## Set task
Repeat the records below, swapping every "At what coordinates should I click to accomplish" for "Where should I click to accomplish" and leaving everything else unchanged.

Records from a data source:
________

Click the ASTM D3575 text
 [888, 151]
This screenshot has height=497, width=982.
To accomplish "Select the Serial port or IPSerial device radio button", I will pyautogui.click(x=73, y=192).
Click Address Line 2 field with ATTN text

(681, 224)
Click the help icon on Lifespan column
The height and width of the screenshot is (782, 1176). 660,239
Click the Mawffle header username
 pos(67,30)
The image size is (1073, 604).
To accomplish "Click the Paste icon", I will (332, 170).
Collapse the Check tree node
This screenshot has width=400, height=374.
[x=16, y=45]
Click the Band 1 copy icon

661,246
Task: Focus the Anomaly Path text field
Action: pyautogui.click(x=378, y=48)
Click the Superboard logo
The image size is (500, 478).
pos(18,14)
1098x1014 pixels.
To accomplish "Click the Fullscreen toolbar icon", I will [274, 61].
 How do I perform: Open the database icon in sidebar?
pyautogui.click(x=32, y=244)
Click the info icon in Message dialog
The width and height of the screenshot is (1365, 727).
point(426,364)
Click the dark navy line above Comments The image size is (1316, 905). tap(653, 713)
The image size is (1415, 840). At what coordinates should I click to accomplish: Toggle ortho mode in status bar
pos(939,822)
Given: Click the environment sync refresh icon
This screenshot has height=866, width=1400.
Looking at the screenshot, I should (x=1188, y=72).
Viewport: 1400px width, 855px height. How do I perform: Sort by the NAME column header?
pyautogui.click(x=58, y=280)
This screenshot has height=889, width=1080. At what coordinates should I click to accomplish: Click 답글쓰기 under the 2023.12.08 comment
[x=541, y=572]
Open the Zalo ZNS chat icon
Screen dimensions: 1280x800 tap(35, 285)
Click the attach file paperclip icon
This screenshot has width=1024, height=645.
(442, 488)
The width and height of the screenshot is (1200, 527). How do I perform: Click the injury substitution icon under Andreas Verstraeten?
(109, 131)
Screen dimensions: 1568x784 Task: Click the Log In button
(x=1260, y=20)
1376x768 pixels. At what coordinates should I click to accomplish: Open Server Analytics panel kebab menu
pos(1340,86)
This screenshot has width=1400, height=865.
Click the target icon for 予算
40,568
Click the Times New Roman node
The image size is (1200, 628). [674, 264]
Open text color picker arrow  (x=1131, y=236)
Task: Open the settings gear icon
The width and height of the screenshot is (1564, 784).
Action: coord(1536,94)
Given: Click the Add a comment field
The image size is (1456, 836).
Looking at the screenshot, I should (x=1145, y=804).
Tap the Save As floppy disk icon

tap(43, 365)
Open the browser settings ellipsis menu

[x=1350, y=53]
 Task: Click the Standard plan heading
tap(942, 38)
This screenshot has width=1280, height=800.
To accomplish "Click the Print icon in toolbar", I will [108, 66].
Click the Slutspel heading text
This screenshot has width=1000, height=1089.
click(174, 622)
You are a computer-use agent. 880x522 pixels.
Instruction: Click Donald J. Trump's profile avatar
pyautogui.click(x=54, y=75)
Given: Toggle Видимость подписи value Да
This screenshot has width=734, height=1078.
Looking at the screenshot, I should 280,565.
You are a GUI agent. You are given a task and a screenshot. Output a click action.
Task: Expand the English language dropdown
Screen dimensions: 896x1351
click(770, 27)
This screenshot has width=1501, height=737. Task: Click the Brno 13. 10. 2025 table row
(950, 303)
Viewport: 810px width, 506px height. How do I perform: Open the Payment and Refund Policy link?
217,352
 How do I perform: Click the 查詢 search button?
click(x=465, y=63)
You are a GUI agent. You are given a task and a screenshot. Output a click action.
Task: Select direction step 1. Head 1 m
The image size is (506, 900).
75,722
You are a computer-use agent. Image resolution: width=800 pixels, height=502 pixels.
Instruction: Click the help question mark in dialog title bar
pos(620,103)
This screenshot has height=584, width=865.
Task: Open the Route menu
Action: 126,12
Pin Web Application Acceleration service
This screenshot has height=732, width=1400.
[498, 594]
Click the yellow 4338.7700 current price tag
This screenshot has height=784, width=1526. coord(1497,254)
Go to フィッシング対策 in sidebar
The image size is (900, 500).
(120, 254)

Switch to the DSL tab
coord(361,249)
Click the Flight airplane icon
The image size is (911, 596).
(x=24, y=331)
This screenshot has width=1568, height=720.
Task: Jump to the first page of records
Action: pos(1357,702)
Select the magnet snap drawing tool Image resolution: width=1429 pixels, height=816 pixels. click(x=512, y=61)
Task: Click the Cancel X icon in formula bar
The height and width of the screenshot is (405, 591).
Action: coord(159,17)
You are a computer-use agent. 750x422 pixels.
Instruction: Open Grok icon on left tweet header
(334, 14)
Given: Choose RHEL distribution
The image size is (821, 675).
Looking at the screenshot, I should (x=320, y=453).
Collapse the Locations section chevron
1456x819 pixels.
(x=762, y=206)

________

## Final result
Click the ASTM D3575 text
 [888, 151]
This screenshot has height=497, width=982.
To accomplish "Select the Serial port or IPSerial device radio button", I will pyautogui.click(x=73, y=192).
Click Address Line 2 field with ATTN text

(681, 224)
Click the help icon on Lifespan column
The height and width of the screenshot is (782, 1176). 660,239
Click the Mawffle header username
 pos(67,30)
The image size is (1073, 604).
To accomplish "Click the Paste icon", I will (332, 170).
Collapse the Check tree node
This screenshot has width=400, height=374.
[x=16, y=45]
Click the Band 1 copy icon

661,246
Task: Focus the Anomaly Path text field
Action: pyautogui.click(x=378, y=48)
Click the Superboard logo
The image size is (500, 478).
pos(18,14)
1098x1014 pixels.
To accomplish "Click the Fullscreen toolbar icon", I will [274, 61].
 How do I perform: Open the database icon in sidebar?
pyautogui.click(x=32, y=244)
Click the info icon in Message dialog
The width and height of the screenshot is (1365, 727).
point(426,364)
Click the dark navy line above Comments The image size is (1316, 905). tap(653, 713)
The image size is (1415, 840). Where should I click to accomplish: Toggle ortho mode in status bar
pos(939,822)
Given: Click the environment sync refresh icon
This screenshot has height=866, width=1400.
Looking at the screenshot, I should (x=1188, y=72).
Viewport: 1400px width, 855px height. How do I perform: Sort by the NAME column header?
pyautogui.click(x=58, y=280)
This screenshot has height=889, width=1080. Where should I click to accomplish: Click 답글쓰기 under the 2023.12.08 comment
[x=541, y=572]
Open the Zalo ZNS chat icon
Screen dimensions: 1280x800 tap(35, 285)
Click the attach file paperclip icon
This screenshot has width=1024, height=645.
(442, 488)
The width and height of the screenshot is (1200, 527). How do I perform: Click the injury substitution icon under Andreas Verstraeten?
(109, 131)
Screen dimensions: 1568x784 Task: Click the Log In button
(x=1260, y=20)
1376x768 pixels. Where should I click to accomplish: Open Server Analytics panel kebab menu
pos(1340,86)
This screenshot has width=1400, height=865.
Click the target icon for 予算
40,568
Click the Times New Roman node
The image size is (1200, 628). [674, 264]
Open text color picker arrow  (x=1131, y=236)
Task: Open the settings gear icon
The width and height of the screenshot is (1564, 784).
Action: coord(1536,94)
Given: Click the Add a comment field
The image size is (1456, 836).
Looking at the screenshot, I should (x=1145, y=804).
Tap the Save As floppy disk icon

tap(43, 365)
Open the browser settings ellipsis menu

[x=1350, y=53]
 Task: Click the Standard plan heading
tap(942, 38)
This screenshot has width=1280, height=800.
To accomplish "Click the Print icon in toolbar", I will [108, 66].
Click the Slutspel heading text
This screenshot has width=1000, height=1089.
click(174, 622)
You are a computer-use agent. 880x522 pixels.
Instruction: Click Donald J. Trump's profile avatar
pyautogui.click(x=54, y=75)
Given: Toggle Видимость подписи value Да
This screenshot has width=734, height=1078.
Looking at the screenshot, I should 280,565.
You are a GUI agent. You are given a task and a screenshot. Output a click action.
Task: Expand the English language dropdown
Screen dimensions: 896x1351
click(770, 27)
This screenshot has width=1501, height=737. Task: Click the Brno 13. 10. 2025 table row
(950, 303)
Viewport: 810px width, 506px height. How do I perform: Open the Payment and Refund Policy link?
217,352
 How do I perform: Click the 查詢 search button?
click(x=465, y=63)
You are a GUI agent. You are given a task and a screenshot. Output a click action.
Task: Select direction step 1. Head 1 m
The image size is (506, 900).
75,722
You are a computer-use agent. Image resolution: width=800 pixels, height=502 pixels.
Instruction: Click the help question mark in dialog title bar
pos(620,103)
This screenshot has height=584, width=865.
Task: Open the Route menu
Action: 126,12
Pin Web Application Acceleration service
This screenshot has height=732, width=1400.
[498, 594]
Click the yellow 4338.7700 current price tag
This screenshot has height=784, width=1526. coord(1497,254)
Go to フィッシング対策 in sidebar
The image size is (900, 500).
(120, 254)

Switch to the DSL tab
coord(361,249)
Click the Flight airplane icon
The image size is (911, 596).
(x=24, y=331)
This screenshot has width=1568, height=720.
Task: Jump to the first page of records
Action: pos(1357,702)
Select the magnet snap drawing tool Image resolution: width=1429 pixels, height=816 pixels. click(x=512, y=61)
Task: Click the Cancel X icon in formula bar
The height and width of the screenshot is (405, 591).
Action: coord(159,17)
You are a computer-use agent. 750x422 pixels.
Instruction: Open Grok icon on left tweet header
(334, 14)
Given: Choose RHEL distribution
The image size is (821, 675).
Looking at the screenshot, I should (x=320, y=453).
Collapse the Locations section chevron
1456x819 pixels.
(x=762, y=206)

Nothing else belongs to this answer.